[SELECTED EXCERPT]
Imagine waking up at 3 am to log in and take a college class from a different time zone. That’s how Sandrae Band ’21, who is completing his military service in the Republic of Korea, earned his bachelor’s degree in political science.
Starting at Salem State University in 2014, Sandrae’s military obligations with the Massachusetts National Guard caused him to fall behind. In the end, Sandrae had only two classes left before he could receive his degree. A few years passed, and with COVID-19 causing universities to shift studies online, Sandrae saw his chance to finally take those remaining classes. However, he faced another hurdle: financial aid.
Sandrae had already exhausted his available Veterans’ Affairs assistance. Student Navigation Center Assistant Director Evelyn Almeida ’10G connected him with the Viking Completion Grant, a financial lifeline to get seniors to graduation, and he finished his degree.
[/SELECTED EXCERPT]
[EXTRACTED MATERIAL]
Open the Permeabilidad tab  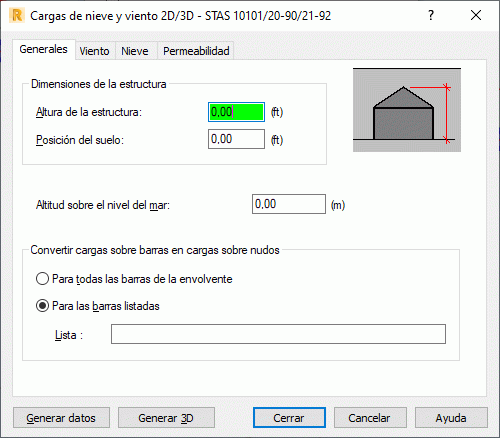pos(196,51)
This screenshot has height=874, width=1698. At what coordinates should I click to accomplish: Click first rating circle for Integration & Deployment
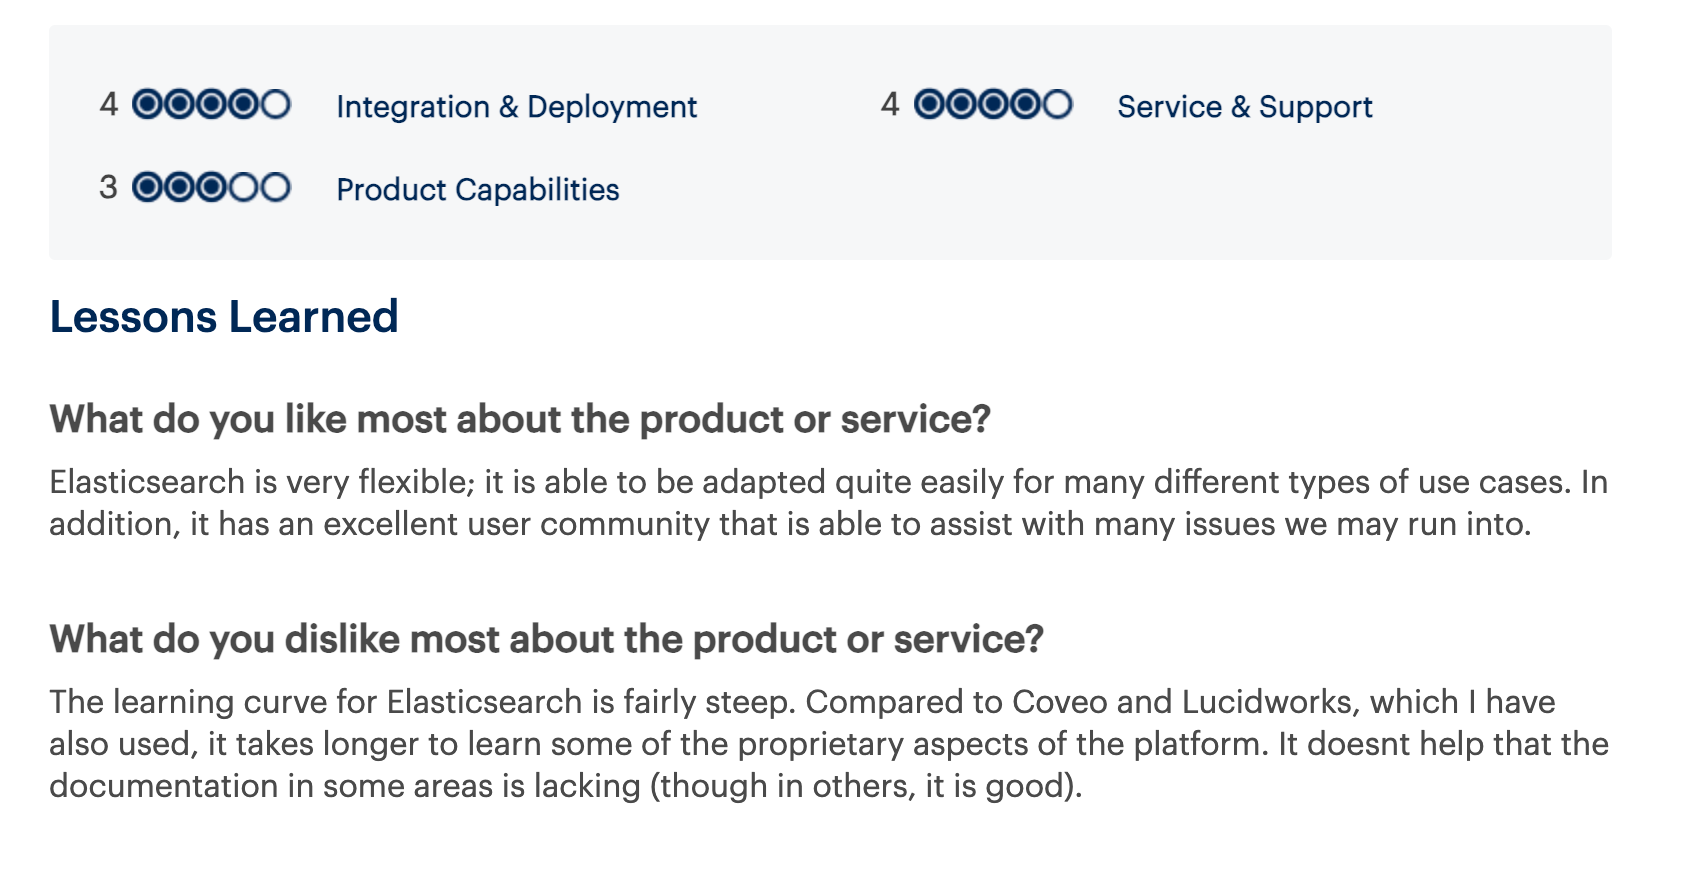tap(147, 104)

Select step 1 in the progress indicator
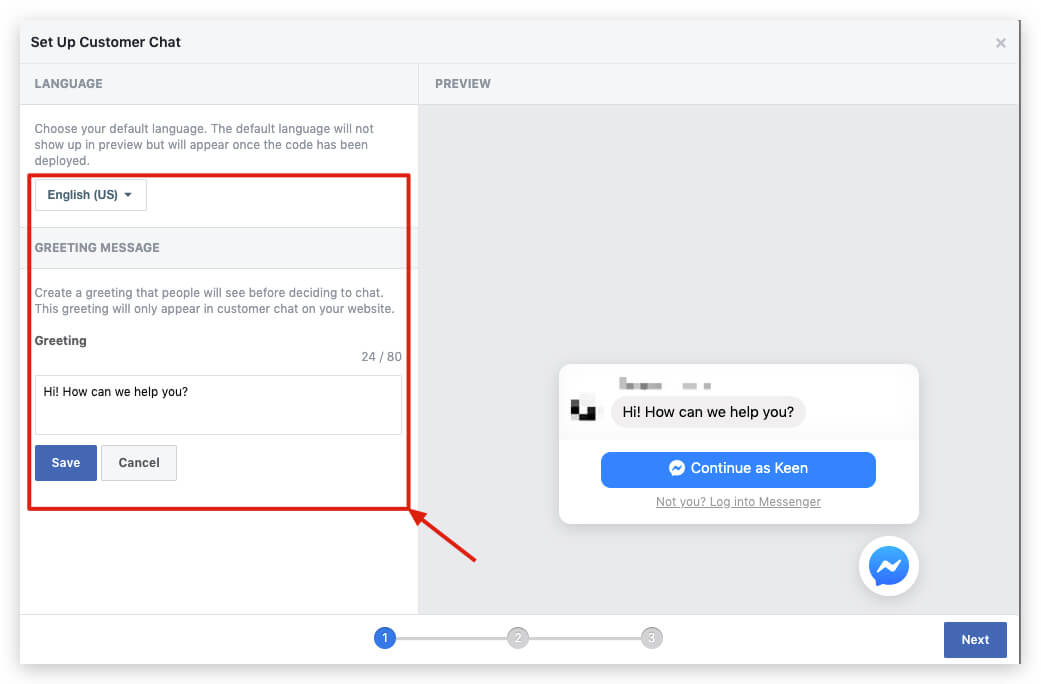click(x=385, y=638)
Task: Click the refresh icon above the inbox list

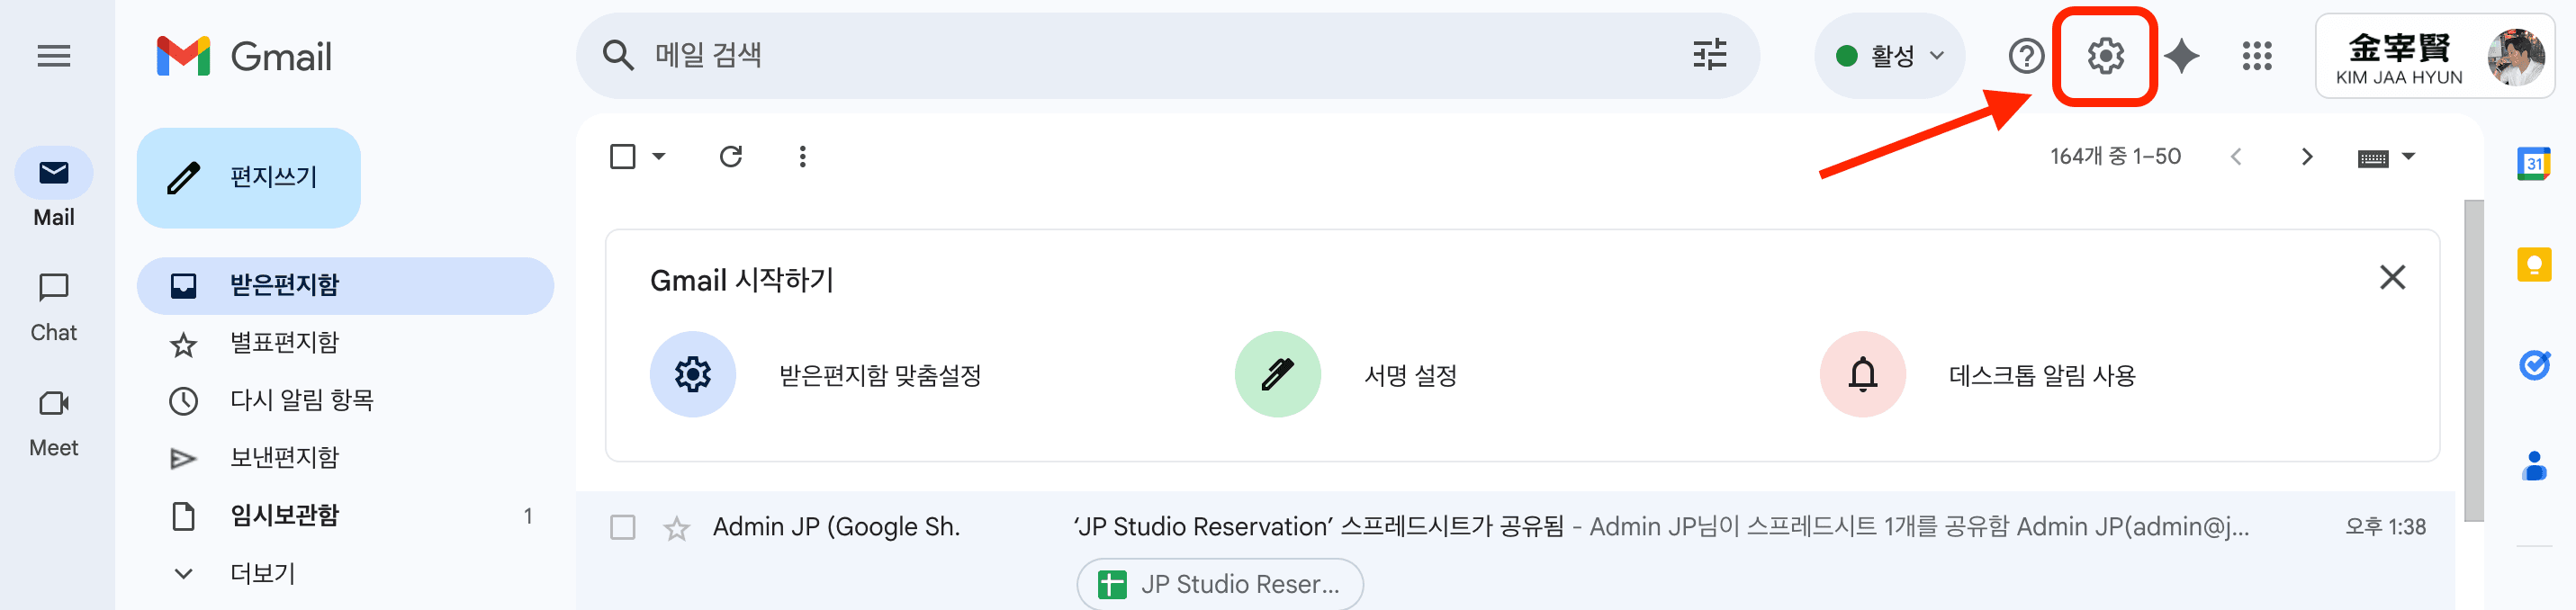Action: [730, 156]
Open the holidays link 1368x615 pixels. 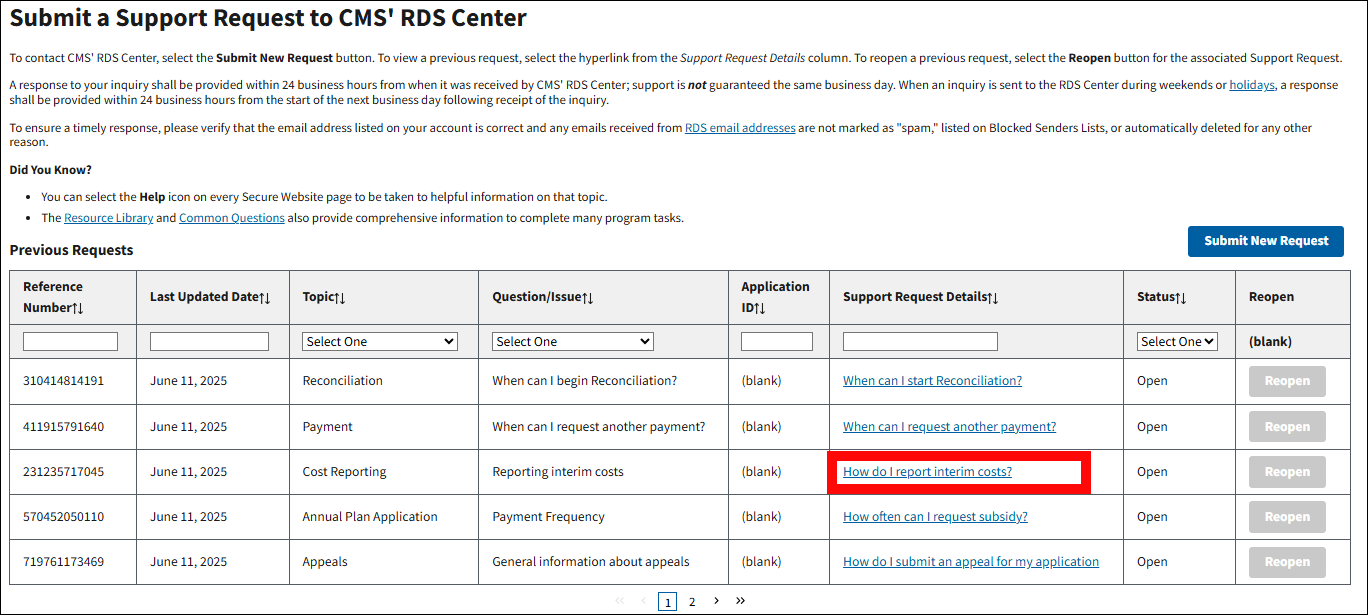pyautogui.click(x=1251, y=85)
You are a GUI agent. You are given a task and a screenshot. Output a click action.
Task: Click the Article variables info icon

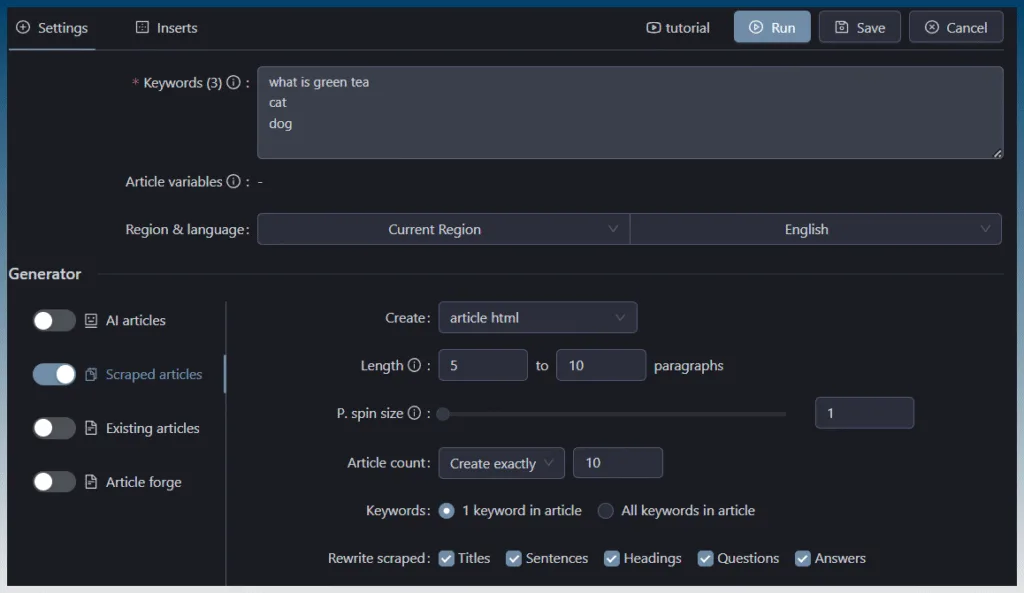[x=233, y=182]
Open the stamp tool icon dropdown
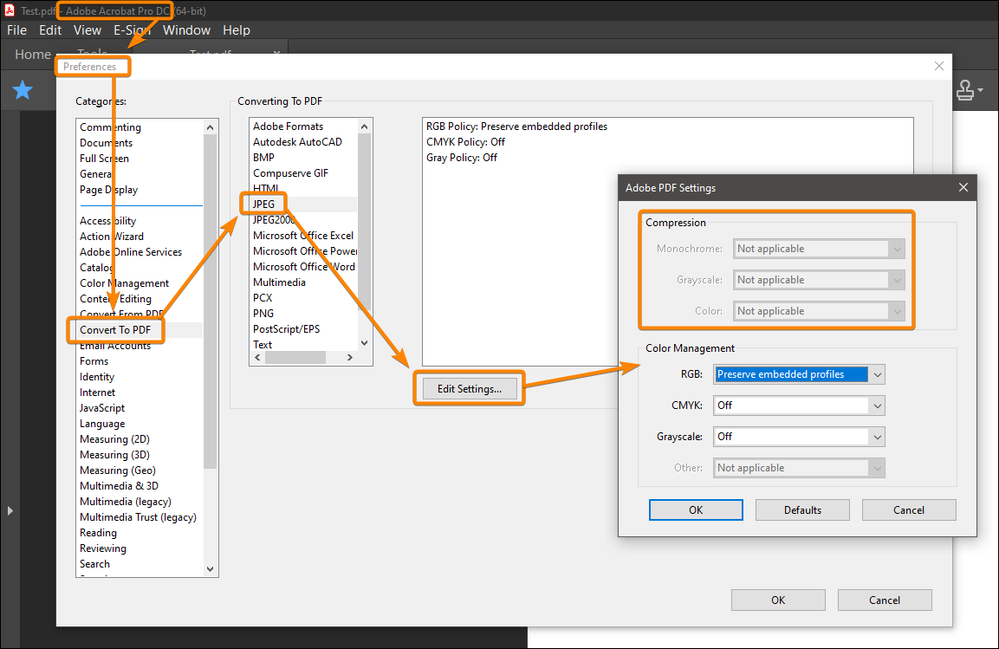Viewport: 999px width, 649px height. pos(969,90)
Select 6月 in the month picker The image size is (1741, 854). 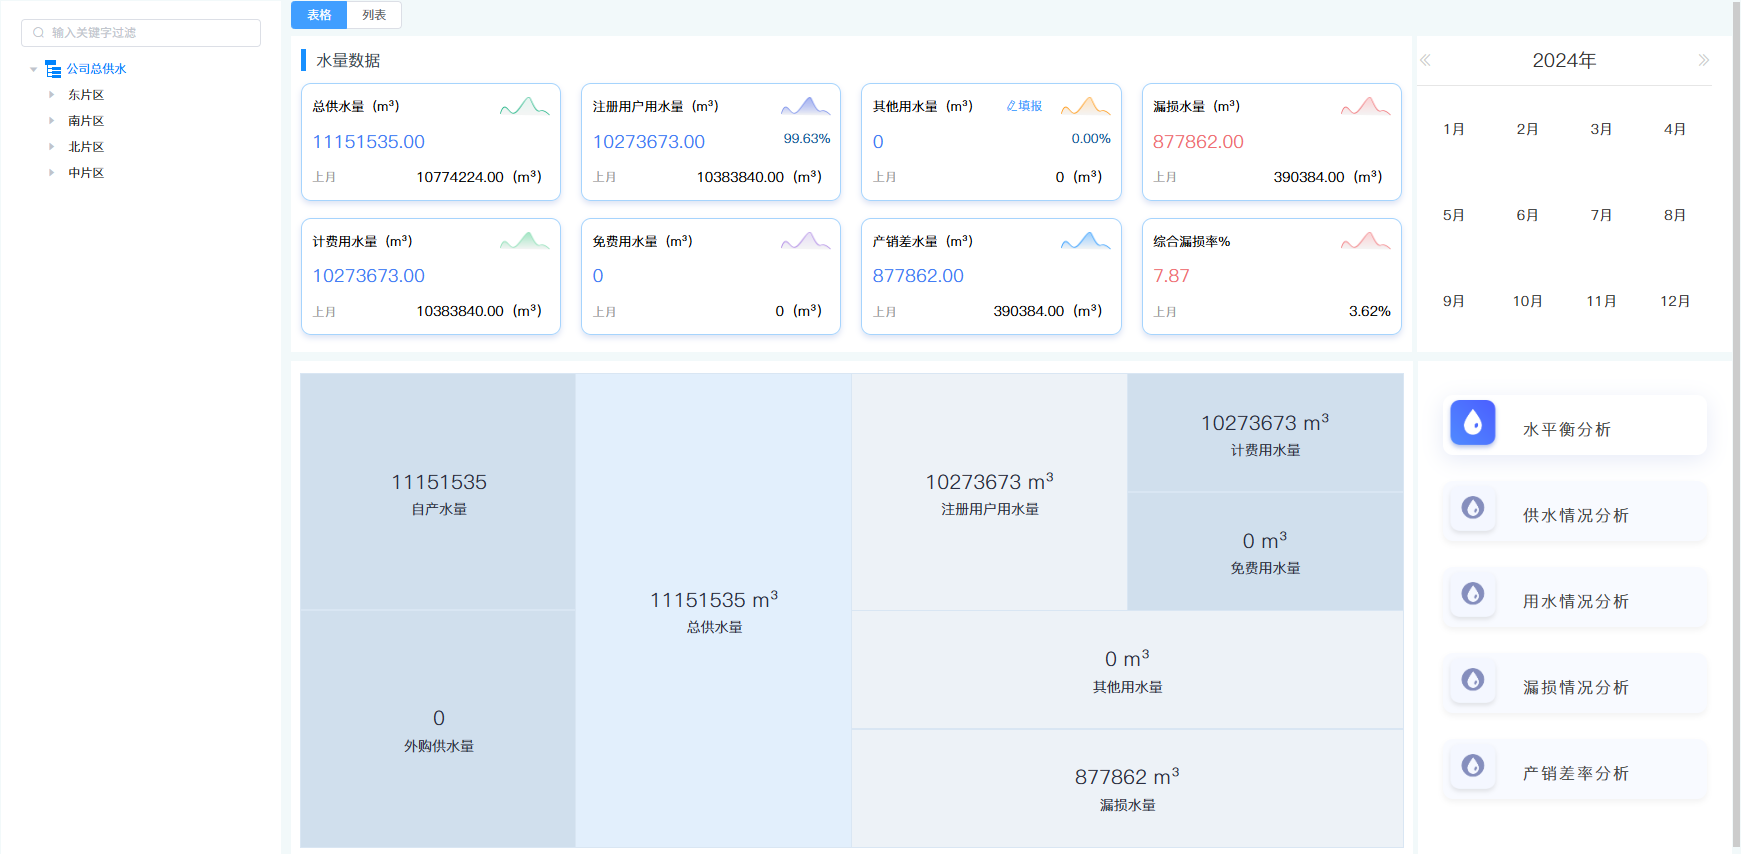point(1527,215)
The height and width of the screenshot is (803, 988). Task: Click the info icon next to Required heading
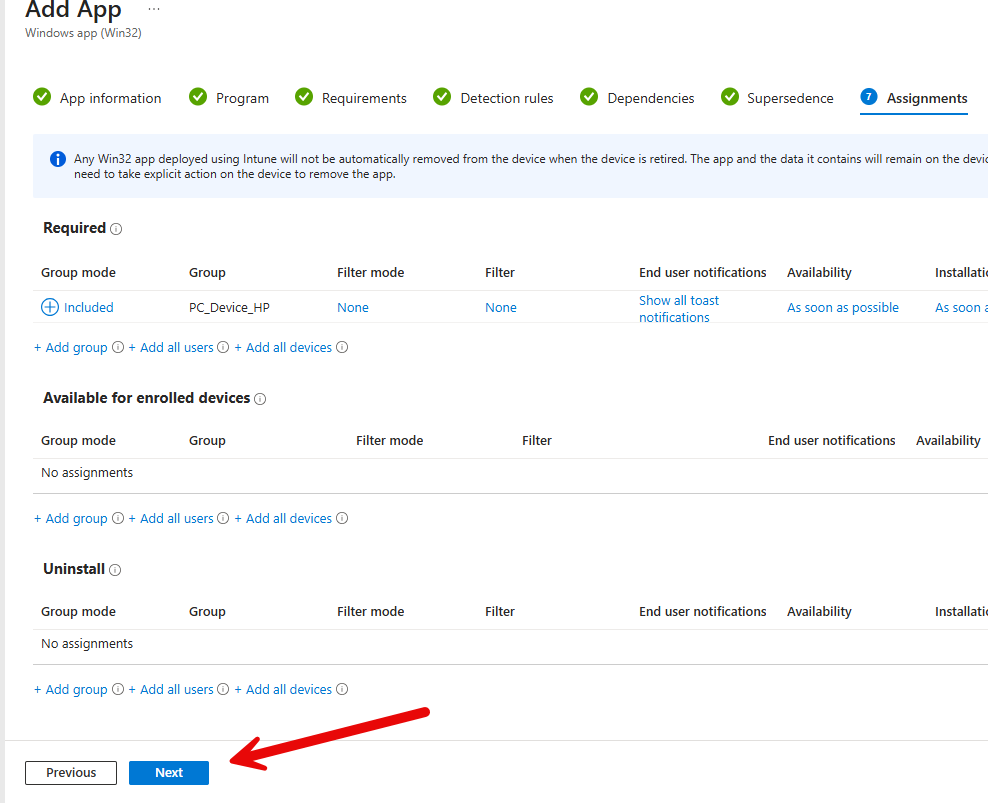click(x=116, y=229)
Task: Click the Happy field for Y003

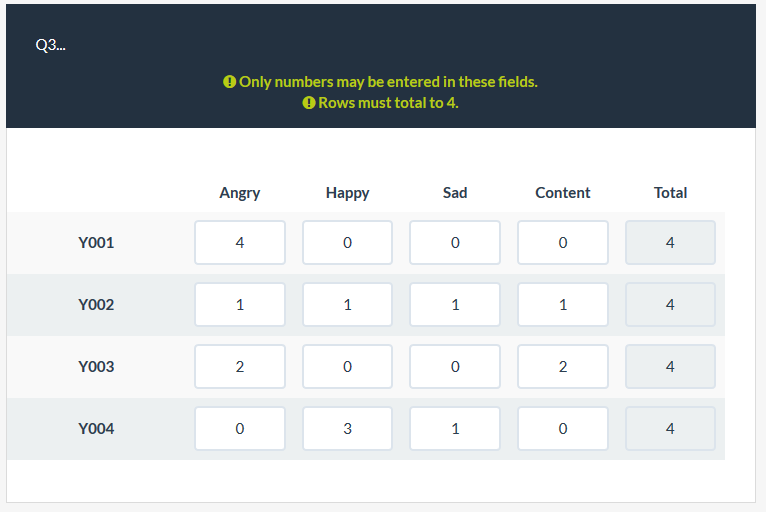Action: [347, 367]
[/EXTRACTED MATERIAL]
EXERCISE DIRECTIONS —
Copy out the account of Sandrae Band's degree completion word for word, in full. This material can be set aside.

YOUR SOLUTION —
Imagine waking up at 3 am to log in and take a college class from a different time zone. That’s how Sandrae Band ’21, who is completing his military service in the Republic of Korea, earned his bachelor’s degree in political science.
Starting at Salem State University in 2014, Sandrae’s military obligations with the Massachusetts National Guard caused him to fall behind. In the end, Sandrae had only two classes left before he could receive his degree. A few years passed, and with COVID-19 causing universities to shift studies online, Sandrae saw his chance to finally take those remaining classes. However, he faced another hurdle: financial aid.
Sandrae had already exhausted his available Veterans’ Affairs assistance. Student Navigation Center Assistant Director Evelyn Almeida ’10G connected him with the Viking Completion Grant, a financial lifeline to get seniors to graduation, and he finished his degree.